5 Advantages of Mechanical Investing

Mechanical investing refers to following a discrete and objective set of rules to determine what stocks to buy, and in many cases when to sell them. Most mechanical strategies use a stock screen that uses one or more statistical measures to rank stocks. For example, the Magic Formula Investing strategy, outlined in The Little Book that Beats the Market, ranks all stocks over 50 million in market cap by a combination of earnings yield and return on capital. Mechanical investors then buy stocks that are highly ranked based on these statistics. These mechanical strategies also usually provide for a set period of time at which followers then re-run the screen and re-balance their portfolios based on the new screen results.
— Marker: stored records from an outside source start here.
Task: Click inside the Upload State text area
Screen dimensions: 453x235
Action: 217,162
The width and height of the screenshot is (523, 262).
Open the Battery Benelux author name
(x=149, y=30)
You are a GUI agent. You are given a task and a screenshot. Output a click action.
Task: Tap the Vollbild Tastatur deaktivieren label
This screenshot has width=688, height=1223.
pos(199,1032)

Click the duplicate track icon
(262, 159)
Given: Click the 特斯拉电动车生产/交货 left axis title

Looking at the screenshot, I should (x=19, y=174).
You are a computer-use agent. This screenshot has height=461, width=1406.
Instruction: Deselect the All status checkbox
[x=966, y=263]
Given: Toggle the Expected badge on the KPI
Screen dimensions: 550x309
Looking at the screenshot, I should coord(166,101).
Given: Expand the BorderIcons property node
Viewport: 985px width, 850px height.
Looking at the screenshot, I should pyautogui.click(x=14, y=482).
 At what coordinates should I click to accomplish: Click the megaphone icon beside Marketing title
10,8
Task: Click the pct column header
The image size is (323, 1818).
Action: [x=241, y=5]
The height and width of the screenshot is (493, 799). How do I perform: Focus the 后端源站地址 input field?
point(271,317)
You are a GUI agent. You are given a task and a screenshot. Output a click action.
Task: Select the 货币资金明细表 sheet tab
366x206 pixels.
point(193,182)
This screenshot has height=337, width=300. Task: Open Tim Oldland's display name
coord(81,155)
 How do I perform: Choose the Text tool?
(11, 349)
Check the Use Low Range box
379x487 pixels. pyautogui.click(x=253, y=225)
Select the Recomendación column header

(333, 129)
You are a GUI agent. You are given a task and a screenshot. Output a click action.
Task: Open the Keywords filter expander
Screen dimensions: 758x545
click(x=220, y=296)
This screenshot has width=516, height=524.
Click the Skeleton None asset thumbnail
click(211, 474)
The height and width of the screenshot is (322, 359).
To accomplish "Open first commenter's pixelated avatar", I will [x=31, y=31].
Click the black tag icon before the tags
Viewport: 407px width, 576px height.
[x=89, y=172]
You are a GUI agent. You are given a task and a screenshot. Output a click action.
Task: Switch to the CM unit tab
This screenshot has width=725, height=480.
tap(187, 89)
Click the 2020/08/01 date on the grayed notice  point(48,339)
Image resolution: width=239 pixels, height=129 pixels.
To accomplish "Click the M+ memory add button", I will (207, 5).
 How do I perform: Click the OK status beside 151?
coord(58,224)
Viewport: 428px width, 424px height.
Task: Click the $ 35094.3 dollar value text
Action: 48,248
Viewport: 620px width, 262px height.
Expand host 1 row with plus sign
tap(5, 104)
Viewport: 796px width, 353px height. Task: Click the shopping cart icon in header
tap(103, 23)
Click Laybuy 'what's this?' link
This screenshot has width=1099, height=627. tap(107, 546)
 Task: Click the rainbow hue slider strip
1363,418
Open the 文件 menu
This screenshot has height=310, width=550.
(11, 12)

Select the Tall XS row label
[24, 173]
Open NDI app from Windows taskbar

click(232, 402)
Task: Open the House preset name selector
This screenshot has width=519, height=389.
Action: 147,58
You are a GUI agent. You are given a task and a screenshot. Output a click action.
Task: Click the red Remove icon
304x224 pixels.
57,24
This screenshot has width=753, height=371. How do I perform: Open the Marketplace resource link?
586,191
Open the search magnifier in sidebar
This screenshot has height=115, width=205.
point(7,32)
Why is mechanical investing an attractive way to invest? Here are 5 main reasons:

Low cost (if implemented smartly) – Mechanical investing usually involves some turnover in your portfolio a few times a year, but this can be handled easily by individual investors. With commission fees very low at most online brokers, implementing these strategies is very low cost. Using a no-commission fee broker, it can be done with no fees whatsoever! Compare this to entrusting your money to an investment professional or buying a mutual fund. Advisers can take several hundred dollars a month in commissions, and mutual funds all come with some overhead, called the “expense ratio”. The money saved on these fees greatly improves long term investment returns.
Historical Performance Means Something – Most mutual fund literature touts their 1, 3, 5, and 10 year returns as marketing for potential investment. The truth is, past performance of managed mutual funds means pretty much nothing. Legg Mason Value, run by famous manager Bill Miller, outperformed the S&P 500 for 15 years up until 2005. Since then, abysmal performance has sent the fund’s 10 year return below the benchmark. Fidelity Magellan, a star mutual fund when run by manager Peter Lynch, subsequently underperformed the S&P for over 15 years after he left. However, with a mechanical investing strategy, historical performance is more meaningful. It is not based on a “hot” stock picker, but on objective measures of valuation and efficiency. They are easy to backtest with historical data. There is never any guarantee that historical results will bear out again in the future. But the likelihood of 50 years or more of market behavior continuing into the future is pretty high.
Several Mechanical Strategies Outperform the Market. – Following the above point, many mechanical strategies have been shown to vastly outperform an investment in the S&P 500 over long periods of time. Most of these are value oriented strategies such as buying low P/E stocks, buying high dividend yield stocks, low price-to-sales ratios, etc. A great book that lists long term returns of dozens of mechanical investing strategies is James O’Shaughnessy’s What Works on Wall Street.
Requires Minimal Time Investment – Most of these strategies prescribe re-balancing the portfolio just a few times a year. In many cases, once a year suffices. Because of this infrequent buying and selling, and because stocks are selected directly from a screen, the time investment required is extremely low. No time is needed digging into SEC filings, listening to conference calls, glazing over balance sheets and cash flow statements, and so on. For that matter, no time requirement to learn how to do these things either! Beating the market while barely trying is a great argument for following a mechanical investing strategy.
Removes the Emotion from Investing – This is the single greatest reason to follow a mechanical strategy. In the investing game, emotion is your worst enemy. It causes investors to buy when the market is high, and it causes them to sell when the market is low. Logically, this makes little sense, but fear and euphoria are powerful determinants of human behavior. Mechanical investing removes this from the equation. Cold, hard facts determine your investment choices. There is no risk of investing outside of your plan, hoping to catch lightening in a bottle, only to see your money disappear.

Mechanical investing has a lot of advantages. The two keys to being successful with it are to pick a good strategy and stick to it. With over 30% annual returns over a 17 year period, Joel Greenblatt’s Magic Formula is clearly a great strategy. Sticking to it through thick and thin, though difficult, should provide followers with similarly excellent returns in the future.